Secondary growth stresses in recent and fossil plants: Physical/mathematical modelling and experimental validation

Abstract

Secondary growth, i.e. the increase in size of the secondary vascular cambial tissues causes stresses and strains in the surrounding cortical tissues. In extant plants, these stresses can be measured by biomechanical methods. In contrast, the stresses in the once living tissues of fossil plants cannot be measured experimentally. To overcome this problem, we present a mathematical/physical model that allows for calculating the magnitude of tissues stresses in rather small bodied centri-symmetric woody fossil plant stems.

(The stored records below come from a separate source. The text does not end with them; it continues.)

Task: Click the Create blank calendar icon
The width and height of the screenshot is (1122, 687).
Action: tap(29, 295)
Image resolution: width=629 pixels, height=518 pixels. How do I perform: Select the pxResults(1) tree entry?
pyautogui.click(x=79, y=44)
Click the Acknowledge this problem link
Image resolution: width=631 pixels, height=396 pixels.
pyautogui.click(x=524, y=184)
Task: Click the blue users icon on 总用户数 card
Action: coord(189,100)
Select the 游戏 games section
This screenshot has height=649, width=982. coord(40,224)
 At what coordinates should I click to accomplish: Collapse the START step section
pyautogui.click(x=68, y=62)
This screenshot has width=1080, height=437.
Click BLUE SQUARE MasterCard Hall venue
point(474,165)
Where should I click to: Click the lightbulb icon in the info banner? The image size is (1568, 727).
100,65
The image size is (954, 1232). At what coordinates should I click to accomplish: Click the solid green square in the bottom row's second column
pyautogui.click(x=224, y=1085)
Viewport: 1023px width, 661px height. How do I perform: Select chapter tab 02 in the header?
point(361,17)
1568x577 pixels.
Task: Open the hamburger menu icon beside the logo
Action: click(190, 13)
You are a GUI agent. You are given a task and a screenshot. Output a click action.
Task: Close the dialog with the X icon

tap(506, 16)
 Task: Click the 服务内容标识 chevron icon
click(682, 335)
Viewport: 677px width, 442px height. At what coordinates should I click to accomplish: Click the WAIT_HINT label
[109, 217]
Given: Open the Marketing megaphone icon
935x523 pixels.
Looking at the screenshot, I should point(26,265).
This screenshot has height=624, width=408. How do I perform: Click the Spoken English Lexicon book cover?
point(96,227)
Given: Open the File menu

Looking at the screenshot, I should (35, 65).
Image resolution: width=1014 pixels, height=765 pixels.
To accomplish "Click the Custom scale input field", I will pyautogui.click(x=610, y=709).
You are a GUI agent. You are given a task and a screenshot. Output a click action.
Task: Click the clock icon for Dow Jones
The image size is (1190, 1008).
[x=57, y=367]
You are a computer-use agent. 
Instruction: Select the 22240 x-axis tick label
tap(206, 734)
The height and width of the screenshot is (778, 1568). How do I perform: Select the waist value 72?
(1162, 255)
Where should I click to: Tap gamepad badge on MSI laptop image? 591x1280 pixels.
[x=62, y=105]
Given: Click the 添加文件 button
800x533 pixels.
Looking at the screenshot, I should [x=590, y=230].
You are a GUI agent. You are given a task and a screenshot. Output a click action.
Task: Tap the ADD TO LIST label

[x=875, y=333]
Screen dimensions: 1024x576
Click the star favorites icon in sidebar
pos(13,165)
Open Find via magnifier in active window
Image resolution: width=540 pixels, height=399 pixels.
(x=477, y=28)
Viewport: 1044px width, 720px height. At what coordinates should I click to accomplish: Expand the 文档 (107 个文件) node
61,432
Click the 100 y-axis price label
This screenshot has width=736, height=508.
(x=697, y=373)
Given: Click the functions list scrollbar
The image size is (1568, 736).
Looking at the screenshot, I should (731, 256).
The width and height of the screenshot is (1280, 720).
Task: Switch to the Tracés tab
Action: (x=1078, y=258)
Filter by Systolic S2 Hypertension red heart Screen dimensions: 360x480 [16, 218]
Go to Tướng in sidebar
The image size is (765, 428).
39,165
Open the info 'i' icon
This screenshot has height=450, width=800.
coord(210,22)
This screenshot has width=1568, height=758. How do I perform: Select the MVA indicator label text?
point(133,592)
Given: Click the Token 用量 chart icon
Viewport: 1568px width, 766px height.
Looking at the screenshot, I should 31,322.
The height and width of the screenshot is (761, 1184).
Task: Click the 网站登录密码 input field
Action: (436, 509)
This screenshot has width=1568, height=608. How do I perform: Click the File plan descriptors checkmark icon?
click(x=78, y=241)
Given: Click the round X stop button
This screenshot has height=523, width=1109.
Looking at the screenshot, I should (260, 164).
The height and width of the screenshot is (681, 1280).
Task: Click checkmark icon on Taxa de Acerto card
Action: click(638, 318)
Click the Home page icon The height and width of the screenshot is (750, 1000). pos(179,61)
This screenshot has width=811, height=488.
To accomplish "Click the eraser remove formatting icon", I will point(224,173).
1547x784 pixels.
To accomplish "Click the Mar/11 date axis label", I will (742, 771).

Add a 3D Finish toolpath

The model allows for determining whether the cortical tissue deformations caused by secondary cambial growth are mainly within the elastic or within the plastic range. The modelling is based on stress–strain equations for thick-walled cylinders as well as on physical testing of technical cellular solids. This allows for taking into account tissues with different radial widths, Young's moduli and Poisson's ratios.The model shows that (1) growth stresses at the inner surface of the outer sclerenchymatous cortex of Aristolochia macrophylla, an extant lianescent plant, are mainly within an elastic range, and also indicate that (2) cortical tissue stresses and strains of two fossil woody plants, the ‘seed ferns’ Lyginopteris oldhamia (300Myr b.c.) and Calamopitys sp. (340Myr b.c.), were mainly within a plastic range. Based on the proposed model, morphometric measurements of different tissues in fossil plants such as the analysed ‘seed ferns’ and other fossil plants with vascular secondary growth like arborescent lycopsids and horsetails can be used for recalculating the values of stresses in the primary cortical tissues.